Return all lines from the entries below in which the word "left" is present.
-- DATA LISTING follows --
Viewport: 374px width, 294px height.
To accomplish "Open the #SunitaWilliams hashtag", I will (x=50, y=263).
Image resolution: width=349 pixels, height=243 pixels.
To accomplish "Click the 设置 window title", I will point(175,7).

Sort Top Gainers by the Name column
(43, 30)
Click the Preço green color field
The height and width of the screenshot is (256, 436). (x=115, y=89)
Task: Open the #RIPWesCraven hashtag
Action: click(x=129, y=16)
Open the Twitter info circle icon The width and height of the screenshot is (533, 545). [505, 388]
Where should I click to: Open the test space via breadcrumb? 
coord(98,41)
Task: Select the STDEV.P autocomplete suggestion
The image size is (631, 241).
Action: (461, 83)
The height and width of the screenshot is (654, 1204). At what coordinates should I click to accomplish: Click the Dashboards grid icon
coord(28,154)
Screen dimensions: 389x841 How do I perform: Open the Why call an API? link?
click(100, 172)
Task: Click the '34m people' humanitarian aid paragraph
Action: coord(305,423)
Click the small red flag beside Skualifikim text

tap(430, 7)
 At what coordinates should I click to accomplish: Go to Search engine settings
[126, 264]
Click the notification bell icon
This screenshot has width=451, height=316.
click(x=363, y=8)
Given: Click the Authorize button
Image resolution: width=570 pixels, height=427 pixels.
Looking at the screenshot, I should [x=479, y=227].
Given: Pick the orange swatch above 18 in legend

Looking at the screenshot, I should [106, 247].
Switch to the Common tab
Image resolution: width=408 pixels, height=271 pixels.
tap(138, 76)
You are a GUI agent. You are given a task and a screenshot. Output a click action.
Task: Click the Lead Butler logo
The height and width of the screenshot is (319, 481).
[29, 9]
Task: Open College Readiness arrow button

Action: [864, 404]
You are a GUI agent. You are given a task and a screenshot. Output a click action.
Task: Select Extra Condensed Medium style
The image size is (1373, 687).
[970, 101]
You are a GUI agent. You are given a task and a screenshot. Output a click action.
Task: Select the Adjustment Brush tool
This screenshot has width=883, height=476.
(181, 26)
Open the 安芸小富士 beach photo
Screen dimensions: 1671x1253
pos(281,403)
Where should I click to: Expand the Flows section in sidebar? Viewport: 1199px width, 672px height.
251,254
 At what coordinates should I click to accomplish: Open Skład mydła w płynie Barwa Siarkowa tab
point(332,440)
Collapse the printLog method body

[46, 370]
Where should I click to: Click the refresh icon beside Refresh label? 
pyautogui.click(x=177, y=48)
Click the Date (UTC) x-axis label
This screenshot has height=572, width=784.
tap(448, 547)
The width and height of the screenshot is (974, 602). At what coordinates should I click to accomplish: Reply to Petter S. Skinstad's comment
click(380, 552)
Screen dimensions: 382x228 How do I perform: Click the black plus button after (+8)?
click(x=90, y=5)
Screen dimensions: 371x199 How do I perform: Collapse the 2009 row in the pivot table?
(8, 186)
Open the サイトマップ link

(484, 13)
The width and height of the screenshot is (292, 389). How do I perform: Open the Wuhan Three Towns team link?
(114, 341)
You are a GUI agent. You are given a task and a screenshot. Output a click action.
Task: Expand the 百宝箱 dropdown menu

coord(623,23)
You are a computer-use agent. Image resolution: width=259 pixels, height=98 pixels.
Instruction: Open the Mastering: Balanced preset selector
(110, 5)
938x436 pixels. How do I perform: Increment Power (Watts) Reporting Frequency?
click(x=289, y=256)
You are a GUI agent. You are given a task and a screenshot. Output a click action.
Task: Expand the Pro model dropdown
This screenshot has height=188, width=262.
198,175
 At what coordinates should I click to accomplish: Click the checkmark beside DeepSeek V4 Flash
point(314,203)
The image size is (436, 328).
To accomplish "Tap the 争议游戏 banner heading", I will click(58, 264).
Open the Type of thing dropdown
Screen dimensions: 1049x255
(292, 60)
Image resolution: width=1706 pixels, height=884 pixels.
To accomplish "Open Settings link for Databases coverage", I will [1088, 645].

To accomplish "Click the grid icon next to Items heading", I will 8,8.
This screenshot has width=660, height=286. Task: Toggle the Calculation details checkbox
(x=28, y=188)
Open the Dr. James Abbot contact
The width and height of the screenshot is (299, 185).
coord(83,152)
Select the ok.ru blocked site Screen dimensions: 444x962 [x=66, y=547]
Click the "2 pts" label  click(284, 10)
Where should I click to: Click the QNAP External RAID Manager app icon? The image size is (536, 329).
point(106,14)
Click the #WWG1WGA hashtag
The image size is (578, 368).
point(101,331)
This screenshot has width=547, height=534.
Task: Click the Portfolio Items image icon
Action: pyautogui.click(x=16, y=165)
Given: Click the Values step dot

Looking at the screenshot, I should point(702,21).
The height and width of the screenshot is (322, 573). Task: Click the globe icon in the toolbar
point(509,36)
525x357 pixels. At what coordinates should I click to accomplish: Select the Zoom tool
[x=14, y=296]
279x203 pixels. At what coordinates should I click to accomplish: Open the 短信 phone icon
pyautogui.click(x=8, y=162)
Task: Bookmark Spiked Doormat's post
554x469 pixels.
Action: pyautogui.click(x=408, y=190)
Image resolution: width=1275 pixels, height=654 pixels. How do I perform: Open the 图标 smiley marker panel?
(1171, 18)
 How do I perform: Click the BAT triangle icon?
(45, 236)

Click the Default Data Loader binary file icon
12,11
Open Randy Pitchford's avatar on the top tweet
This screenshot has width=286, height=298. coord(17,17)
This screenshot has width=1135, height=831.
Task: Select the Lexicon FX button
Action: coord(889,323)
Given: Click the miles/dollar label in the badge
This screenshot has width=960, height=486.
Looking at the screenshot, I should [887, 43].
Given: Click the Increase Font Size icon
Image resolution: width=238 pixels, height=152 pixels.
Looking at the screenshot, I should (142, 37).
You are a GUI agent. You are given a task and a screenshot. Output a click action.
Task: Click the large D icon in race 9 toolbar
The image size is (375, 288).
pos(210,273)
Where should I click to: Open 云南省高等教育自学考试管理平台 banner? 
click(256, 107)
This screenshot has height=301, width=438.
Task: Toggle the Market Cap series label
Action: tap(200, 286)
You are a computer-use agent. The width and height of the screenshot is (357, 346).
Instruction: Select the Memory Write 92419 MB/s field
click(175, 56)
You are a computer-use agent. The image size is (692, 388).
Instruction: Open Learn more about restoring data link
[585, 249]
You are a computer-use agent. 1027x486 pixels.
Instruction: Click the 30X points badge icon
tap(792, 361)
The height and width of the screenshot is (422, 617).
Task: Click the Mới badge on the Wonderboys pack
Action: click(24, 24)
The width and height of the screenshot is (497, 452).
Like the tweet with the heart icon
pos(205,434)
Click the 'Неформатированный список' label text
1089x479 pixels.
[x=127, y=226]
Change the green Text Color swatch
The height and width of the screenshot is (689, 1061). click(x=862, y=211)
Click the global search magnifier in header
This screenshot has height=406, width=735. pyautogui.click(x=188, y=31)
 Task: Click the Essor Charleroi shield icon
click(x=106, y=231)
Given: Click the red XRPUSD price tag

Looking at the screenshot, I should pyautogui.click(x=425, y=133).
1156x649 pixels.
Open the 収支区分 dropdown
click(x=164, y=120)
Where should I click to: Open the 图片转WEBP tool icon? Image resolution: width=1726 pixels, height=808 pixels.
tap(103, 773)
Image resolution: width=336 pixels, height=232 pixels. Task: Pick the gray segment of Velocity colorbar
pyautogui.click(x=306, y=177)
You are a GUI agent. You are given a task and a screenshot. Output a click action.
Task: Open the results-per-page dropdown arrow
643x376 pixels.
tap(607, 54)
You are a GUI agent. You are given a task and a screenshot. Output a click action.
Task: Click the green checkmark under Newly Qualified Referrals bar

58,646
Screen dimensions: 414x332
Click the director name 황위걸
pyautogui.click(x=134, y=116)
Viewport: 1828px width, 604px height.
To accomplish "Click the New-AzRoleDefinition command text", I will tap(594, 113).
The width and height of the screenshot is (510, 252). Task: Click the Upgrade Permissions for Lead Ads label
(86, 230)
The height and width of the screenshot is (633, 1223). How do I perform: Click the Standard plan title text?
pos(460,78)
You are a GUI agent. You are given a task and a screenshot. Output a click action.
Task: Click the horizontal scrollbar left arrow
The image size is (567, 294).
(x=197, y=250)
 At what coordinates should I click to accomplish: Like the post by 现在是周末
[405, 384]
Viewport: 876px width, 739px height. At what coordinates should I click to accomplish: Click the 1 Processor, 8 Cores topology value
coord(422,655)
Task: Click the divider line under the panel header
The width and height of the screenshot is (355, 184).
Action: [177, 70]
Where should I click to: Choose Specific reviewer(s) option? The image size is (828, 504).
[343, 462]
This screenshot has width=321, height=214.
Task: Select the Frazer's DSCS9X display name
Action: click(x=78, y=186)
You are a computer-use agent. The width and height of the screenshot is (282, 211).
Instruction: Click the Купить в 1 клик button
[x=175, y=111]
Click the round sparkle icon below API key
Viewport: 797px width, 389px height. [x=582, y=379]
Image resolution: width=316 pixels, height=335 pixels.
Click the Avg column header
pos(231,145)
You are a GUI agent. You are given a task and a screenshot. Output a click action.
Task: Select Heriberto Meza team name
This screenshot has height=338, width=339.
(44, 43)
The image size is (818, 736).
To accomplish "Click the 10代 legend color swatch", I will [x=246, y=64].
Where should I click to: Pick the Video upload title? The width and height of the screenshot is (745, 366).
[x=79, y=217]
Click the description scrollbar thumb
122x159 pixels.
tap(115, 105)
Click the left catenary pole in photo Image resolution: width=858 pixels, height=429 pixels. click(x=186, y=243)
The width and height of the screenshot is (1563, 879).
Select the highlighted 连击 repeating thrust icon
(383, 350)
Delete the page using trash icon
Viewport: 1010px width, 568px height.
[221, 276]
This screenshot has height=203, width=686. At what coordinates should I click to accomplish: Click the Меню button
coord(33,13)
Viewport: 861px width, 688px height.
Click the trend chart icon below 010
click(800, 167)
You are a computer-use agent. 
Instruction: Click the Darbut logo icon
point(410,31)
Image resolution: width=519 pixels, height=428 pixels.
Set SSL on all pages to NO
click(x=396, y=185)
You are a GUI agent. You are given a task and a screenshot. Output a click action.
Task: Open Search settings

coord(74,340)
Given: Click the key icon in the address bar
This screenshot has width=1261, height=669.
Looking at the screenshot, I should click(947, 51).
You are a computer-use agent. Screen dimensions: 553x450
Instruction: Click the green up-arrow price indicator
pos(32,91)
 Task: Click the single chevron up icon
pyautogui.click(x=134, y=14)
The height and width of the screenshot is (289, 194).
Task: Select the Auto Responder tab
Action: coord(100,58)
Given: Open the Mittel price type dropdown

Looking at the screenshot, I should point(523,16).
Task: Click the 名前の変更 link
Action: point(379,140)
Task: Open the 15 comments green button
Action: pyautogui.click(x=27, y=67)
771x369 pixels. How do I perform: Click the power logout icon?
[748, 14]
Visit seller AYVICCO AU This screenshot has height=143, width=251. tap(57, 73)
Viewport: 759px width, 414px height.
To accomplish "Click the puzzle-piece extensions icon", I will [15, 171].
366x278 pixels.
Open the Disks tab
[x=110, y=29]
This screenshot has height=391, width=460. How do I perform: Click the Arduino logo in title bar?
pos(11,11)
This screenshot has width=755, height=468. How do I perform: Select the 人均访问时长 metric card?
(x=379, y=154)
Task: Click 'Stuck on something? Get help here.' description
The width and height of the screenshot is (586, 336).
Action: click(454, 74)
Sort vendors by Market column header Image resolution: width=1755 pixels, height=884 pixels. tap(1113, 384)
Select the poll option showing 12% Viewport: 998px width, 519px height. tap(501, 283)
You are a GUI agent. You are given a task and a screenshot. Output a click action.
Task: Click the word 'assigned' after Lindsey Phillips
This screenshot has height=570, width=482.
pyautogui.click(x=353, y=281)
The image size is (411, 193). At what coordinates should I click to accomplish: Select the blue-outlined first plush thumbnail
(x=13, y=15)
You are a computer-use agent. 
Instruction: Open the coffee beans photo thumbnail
-- DATA LISTING concluded --
WRITTEN RESPONSE:
Task: Click the horizontal scrollbar left arrow
Click the left catenary pole in photo Image resolution: width=858 pixels, height=429 pixels. click(x=186, y=243)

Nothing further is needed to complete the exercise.